One might assume that since she’s written several bestsellers (memoirs Such a Pretty Fat, Pretty in Plaid, My Fair Lazy, and her first novel, If You Were Here) and sold over a million books, Lancaster has been to BEA before. Yet this is her first time here: until now, her annual tour schedule (she writes one book per year!) always conflicted with BEA’s dates.
How is it that a woman so young has written not one but six memoirs? “I think I write them because my publisher keeps asking me!” Lancaster quips. “I believe that I have such a vanilla life. But maybe I come with a different perspective. I’m always trying to improve myself.” In each memoir, she says, she focuses on a life situation to work on: Bitter Is the New Black—“having everything, losing everything when I got laid off, then becoming a writer”; Bright Lights, Big Ass—“written at the height of the Sex and the City craze, it’s my antiversion”; Such a Pretty Fat—“trying to lose weight and learning that my problems didn’t come from my weight, they came from me acting childish”; Pretty in Plaid—“fans wanted to know about my youth, so I hinged it on my fashion memories”; My Fair Lazy—“about my search for culture. Opera, theater, cooking, dining—I was culturing up.” In Jeneration X, Lancaster explores “being a Gen X-er who finally decides to grow up—sort of.”
Lancaster’s first book, Bitter Is the New Black, was born from a blog she started in 2002 “because I was out of work and I was bored, and my friends were tired of my e-mails. The more I did it, the more I felt like it was what I should be doing. Blogging was a new medium, and I got an awful lot of attention that I probably would not get now.” Lancaster admits that at the time, because she didn’t know how to write a query letter, she “decided to have literary agents query me. I posted it on the Rants and Raves section of Craigslist.” Clever plan: she landed an agent with whom she had a long and successful relationship.

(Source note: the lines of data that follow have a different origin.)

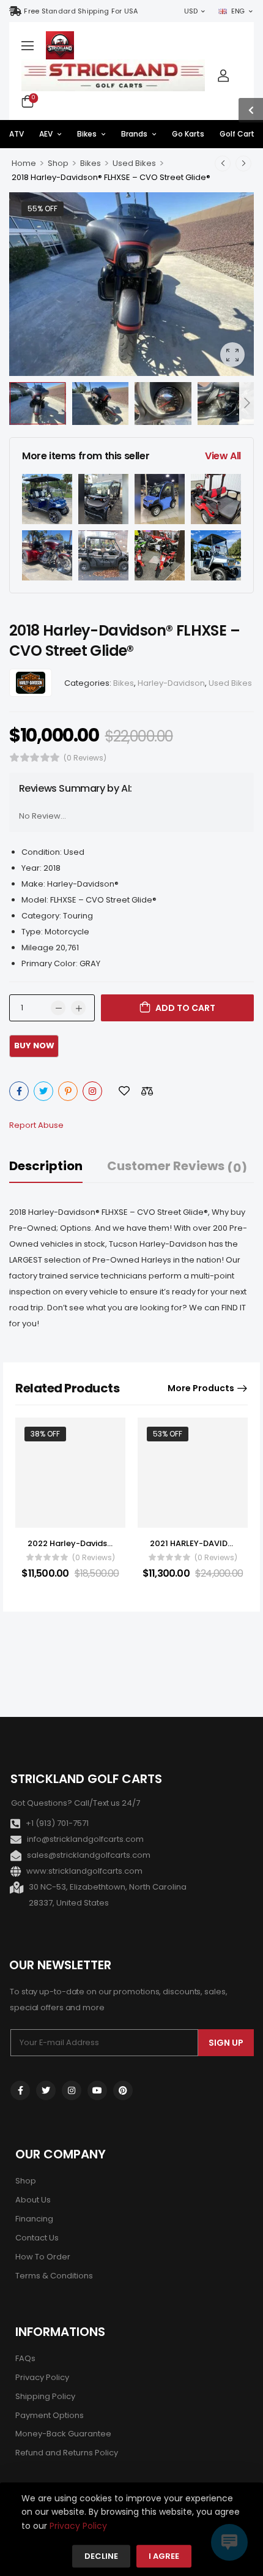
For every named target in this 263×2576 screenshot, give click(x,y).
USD (190, 11)
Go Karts (188, 134)
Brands (134, 134)
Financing (34, 2219)
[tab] (58, 1166)
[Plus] (78, 1008)
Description (46, 1165)
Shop (58, 163)
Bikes (87, 134)
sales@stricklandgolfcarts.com (88, 1855)
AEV (46, 134)
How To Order (42, 2256)
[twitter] (46, 2090)
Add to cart (185, 1008)
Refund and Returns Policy (66, 2452)
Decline (101, 2557)
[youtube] (97, 2090)
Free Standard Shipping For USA (81, 11)
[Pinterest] (68, 1091)
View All (223, 456)
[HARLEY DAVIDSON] (30, 683)
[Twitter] (43, 1091)
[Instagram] (92, 1091)
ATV (16, 134)
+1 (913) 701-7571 (57, 1823)
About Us (33, 2200)
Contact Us (37, 2238)
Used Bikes (134, 163)
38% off (45, 1434)
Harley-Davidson (171, 683)
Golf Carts (239, 134)
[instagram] (71, 2090)
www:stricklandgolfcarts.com (84, 1871)
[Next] (246, 402)
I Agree (164, 2557)
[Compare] (147, 1090)
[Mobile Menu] (27, 45)
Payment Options (49, 2415)
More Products (201, 1388)
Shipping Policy (45, 2396)
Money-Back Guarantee (63, 2433)
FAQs (25, 2358)
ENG (238, 11)
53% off (167, 1434)
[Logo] (60, 45)
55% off (42, 208)
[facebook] (20, 2090)
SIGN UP (226, 2043)
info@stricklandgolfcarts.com (85, 1839)
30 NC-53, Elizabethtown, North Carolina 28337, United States (108, 1895)
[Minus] (58, 1008)
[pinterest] (123, 2090)
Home (24, 163)
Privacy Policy (42, 2377)
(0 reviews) (85, 758)
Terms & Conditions (54, 2275)
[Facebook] (19, 1091)
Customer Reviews (177, 1166)
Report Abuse (36, 1125)
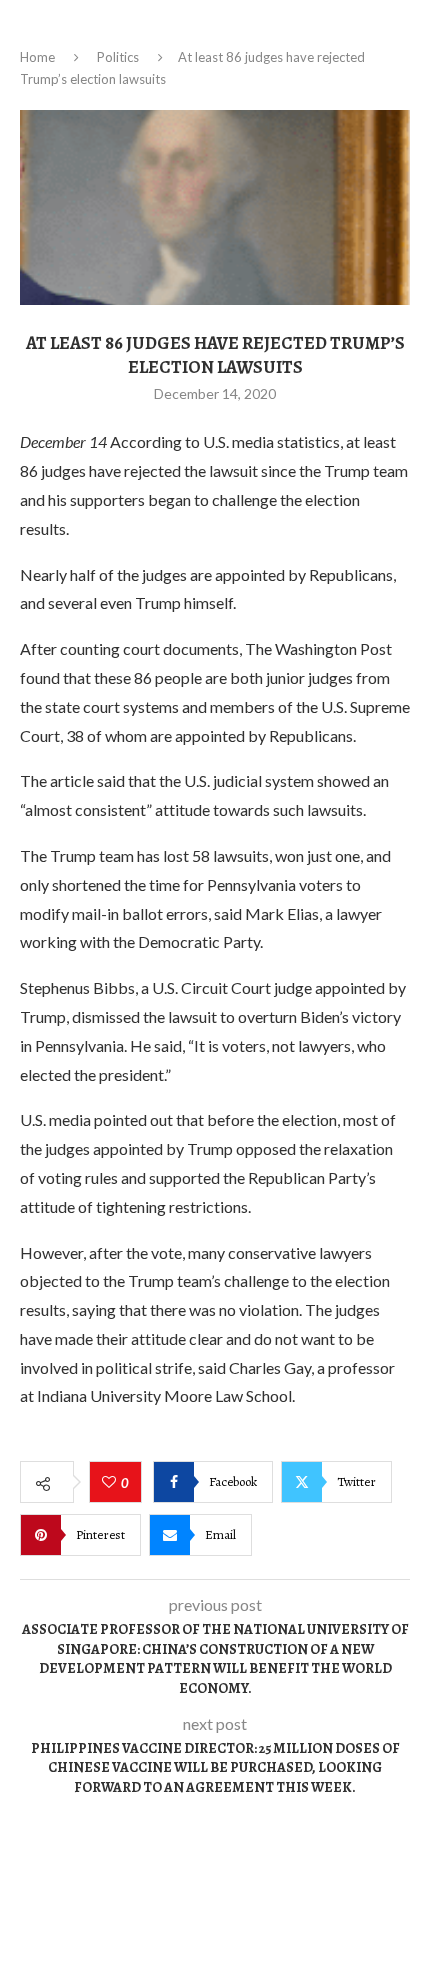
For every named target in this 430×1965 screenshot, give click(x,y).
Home (37, 57)
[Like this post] (111, 1483)
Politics (118, 57)
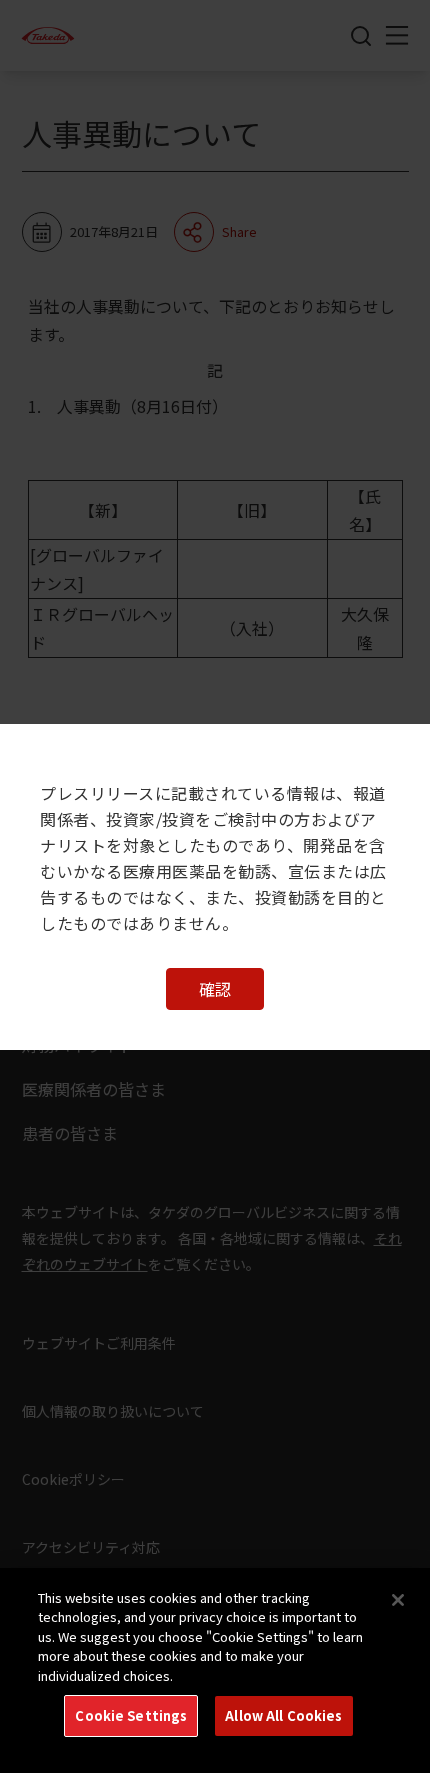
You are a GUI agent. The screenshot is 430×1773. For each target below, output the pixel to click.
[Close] (398, 1600)
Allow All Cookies (283, 1715)
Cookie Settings (131, 1715)
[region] (215, 1670)
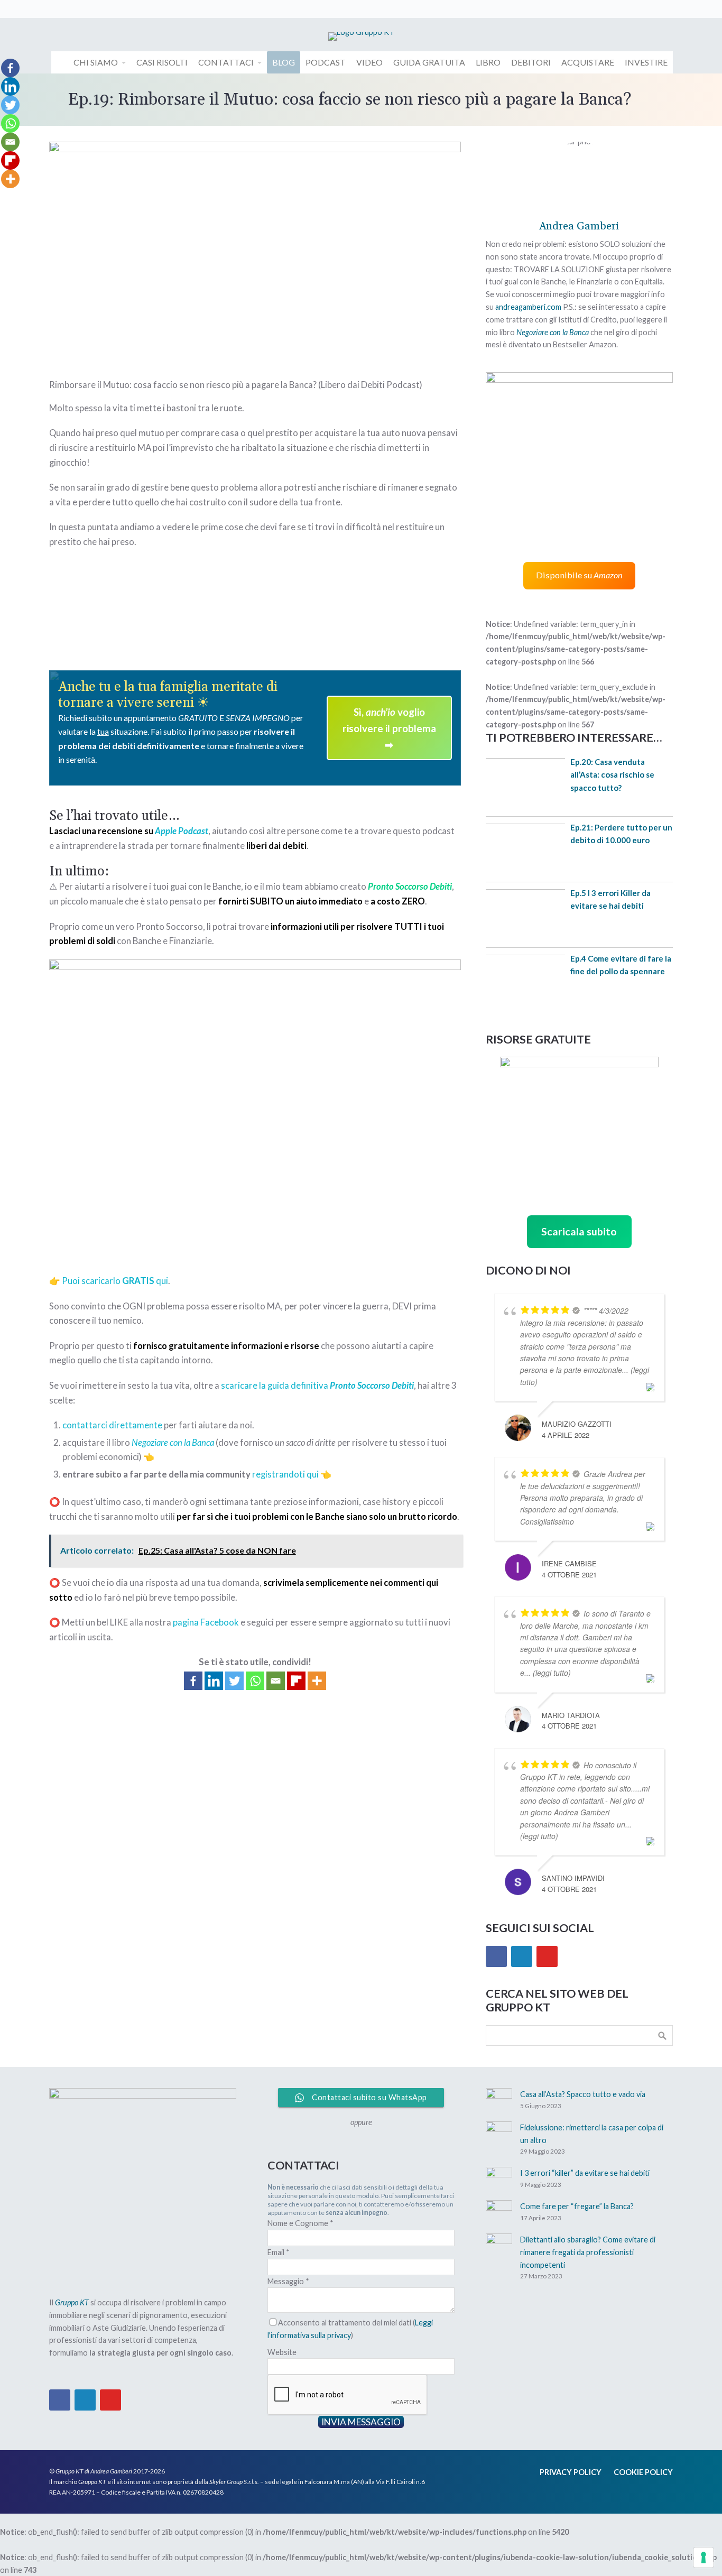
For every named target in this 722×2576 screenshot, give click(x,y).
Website (282, 2352)
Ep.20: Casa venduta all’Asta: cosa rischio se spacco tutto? (612, 775)
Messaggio (288, 2281)
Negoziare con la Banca (552, 332)
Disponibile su (579, 575)
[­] (59, 62)
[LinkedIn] (521, 1956)
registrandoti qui (285, 1474)
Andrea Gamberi (579, 226)
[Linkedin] (214, 1681)
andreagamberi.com (528, 306)
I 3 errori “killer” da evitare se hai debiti (585, 2172)
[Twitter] (234, 1681)
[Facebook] (193, 1681)
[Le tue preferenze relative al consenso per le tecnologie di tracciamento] (703, 2557)
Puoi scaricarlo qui (115, 1281)
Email (278, 2252)
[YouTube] (547, 1956)
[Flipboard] (296, 1681)
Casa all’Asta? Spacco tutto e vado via (582, 2094)
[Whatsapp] (255, 1681)
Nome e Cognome (300, 2223)
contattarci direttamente (112, 1425)
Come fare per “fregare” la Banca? (577, 2206)
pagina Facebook (206, 1622)
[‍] (57, 9)
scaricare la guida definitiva (317, 1385)
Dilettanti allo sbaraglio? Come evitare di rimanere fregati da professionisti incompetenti (587, 2252)
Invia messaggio (361, 2421)
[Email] (275, 1681)
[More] (317, 1681)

Still, Lancaster spends lots of time promoting other authors’ books—which is the real reason she’s thrilled to be at BEA. “Honestly, I think I’ll have more fun at BEA as a book lover than as an author—meeting all these authors that I love and discovering new voices. I’m such a fangirl when it comes to other writers. I read 250 books a year, and I’m always talking up books by other authors. I’m bringing a couple of extra suitcases to fill with books.”
What’s next? “I’m working on memoir number seven, which will be called the Tao of Martha—I’ll be spending a year trying to live by Martha Stewart’s dictates!”